“In New York.”

“Now, between us: he is one of the few men in the world I deeply care for—but I don’t think he cares for me.”

“Good Lord!” I said to myself wearily, “why is it that all the charming ladies I meet either are or have been in love with Barfleur. It’s getting monotonous!” But I had to smile.

“You will visit me in Berlin?” she was saying. “I will be back by the twenty-sixth. Can’t you wait that long? Berlin is so interesting. When I come, we shall have such nice talks!”

“Yes—about Barfleur!” I thought to myself. Aloud I said vaguely, “It is charming of you; I will stop over to see you, if I possibly can.” Then I said good night and left.


CHAPTER XLVII
BERLIN

Berlin, when I reached it, first manifested itself in a driving rain. If I laugh at it forever and ever as a blunder-headed, vainglorious, self-appreciative city I shall always love it too. Paris has had its day, and will no doubt have others; London is content with an endless, conservative day; Berlin’s is still to come and come brilliantly. The blood is there, and the hope, and the moody, lustful, Wagnerian temperament.

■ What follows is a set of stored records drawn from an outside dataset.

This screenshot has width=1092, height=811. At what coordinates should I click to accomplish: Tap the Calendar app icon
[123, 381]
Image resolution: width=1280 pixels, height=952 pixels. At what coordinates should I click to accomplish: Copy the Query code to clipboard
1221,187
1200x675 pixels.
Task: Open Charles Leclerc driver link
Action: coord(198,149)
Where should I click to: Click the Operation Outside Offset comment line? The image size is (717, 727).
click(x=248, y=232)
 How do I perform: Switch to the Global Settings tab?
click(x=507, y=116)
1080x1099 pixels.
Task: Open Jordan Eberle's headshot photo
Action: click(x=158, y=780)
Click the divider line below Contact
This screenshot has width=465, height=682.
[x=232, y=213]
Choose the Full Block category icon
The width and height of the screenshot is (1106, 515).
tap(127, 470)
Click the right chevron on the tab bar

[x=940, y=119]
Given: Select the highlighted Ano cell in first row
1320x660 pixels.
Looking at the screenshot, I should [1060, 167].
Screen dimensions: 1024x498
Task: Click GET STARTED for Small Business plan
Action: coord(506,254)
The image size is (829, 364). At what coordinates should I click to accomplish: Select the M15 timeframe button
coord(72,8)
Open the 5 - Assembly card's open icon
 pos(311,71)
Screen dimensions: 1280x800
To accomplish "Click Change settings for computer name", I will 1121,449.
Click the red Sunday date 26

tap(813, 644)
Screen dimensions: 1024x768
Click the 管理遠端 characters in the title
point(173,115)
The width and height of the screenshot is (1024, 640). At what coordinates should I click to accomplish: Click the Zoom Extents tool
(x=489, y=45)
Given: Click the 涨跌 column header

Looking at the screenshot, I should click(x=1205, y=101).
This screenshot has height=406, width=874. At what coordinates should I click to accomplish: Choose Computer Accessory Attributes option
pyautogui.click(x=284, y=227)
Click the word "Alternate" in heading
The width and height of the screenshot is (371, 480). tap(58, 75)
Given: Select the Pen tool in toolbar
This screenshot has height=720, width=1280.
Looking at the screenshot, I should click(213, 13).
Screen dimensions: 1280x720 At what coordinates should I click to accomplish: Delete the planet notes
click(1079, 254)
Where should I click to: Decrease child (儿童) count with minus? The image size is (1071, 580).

But first, before I reached it, I suffered a strange mental revolt at being in Germany at all. Why? I can scarcely say. Perhaps I was beginning to be depressed with what in my prejudice I called the dullness of Germany. A little while later I recognized that while there is an extreme conflict of temperament between the average German and myself, I could yet admire them without wishing to be anything like them. Of all the peoples I saw I should place the Germans first for sobriety, industry, thoroughness, a hearty intolerance of sham, a desire and a willingness to make the best of a very difficult earthly condition. In many respects they are not artistically appetizing, being gross physically, heartily passionate, vain, and cocksure; but those things after all are unimportant. They have, in spite of all their defects, great emotional, intellectual, and physical capacities, and these things are important. I think it is unquestionable that in the main they take life far too seriously. The belief in a hell, for instance, took a tremendous grip on the Teutonic mind and the Lutheran interpretation of Protestantism, as it finally worked out, was as dreary as anything could be—almost as dreary as Presbyterianism in Scotland. That is the sad German temperament. A great nationality, business success, public distinction is probably tending to make over or at least modify the Teutonic cast of thought which is gray; but in parts of Germany, for instance at Mayence, you see the older spirit almost in full force.

In the next place I was out of Italy and that land had taken such a strange hold on me. What a far cry from Italy to Germany! I thought. Gone; once and for all, the wonderful clarity of atmosphere that pervades almost the whole of Italy from the Alps to Rome and I presume Sicily. Gone the obvious dolce far niente, the lovely cities set on hills, the castles, the fortresses, the strange stone bridges, the hot, white roads winding like snowy ribbons in the distance. No olive trees, no cypresses, no umbrella trees or ilexes, no white, yellow, blue, brown and sea-green houses, no wooden plows, white oxen and ambling, bare-footed friars. In its place (the Alps and Switzerland between) this low rich land, its railroads threading it like steel bands, its citizens standing up as though at command, its houses in the smaller towns almost uniformly red, its architecture a twentieth century modification of an older order of many-gabled roofs—the order of Albrecht Dürer—with its fanciful decorations, conical roofs and pinnacles and quaint windows and doors that suggest the bird-boxes of our childhood. Germany appears in a way to have attempted to abandon the medieval architectural ideal that still may be seen in Mayence, Mayen, the heart of Frankfort, Nuremberg, Heidelberg and other places and to adapt its mood to the modern theory of how buildings ought to be constructed, but it has not quite done so. The German scroll-loving mind of the Middle Ages is still the German scroll-loving mind of to-day. Look and you will see it quaintly cropping out everywhere. Not in those wonderful details of intricacy, Teutonic fussiness, naïve, jester-like grotesqueness which makes the older sections of so many old German cities so wonderful, but in a slight suggestion of them here and there—a quirk of roof, an over-elaborateness of decoration, a too protuberant frieze or grape-viney, Bacchus-mooded, sex-ornamented panel, until you say to yourself quite wisely, “Ah, Teutons will be Teutons still.” They are making a very different Germany from what the old Germany was—modern Germany dating from 1871—but it is not an entirely different Germany. Its citizens are still stocky, red-blooded, physically excited and excitable, emotional, mercurial, morbid, enthusiastic, women-loving and life-loving, and no doubt will be so, praise God, until German soil loses its inherent essentials, and German climate makes for some other variations not yet indicated in the race.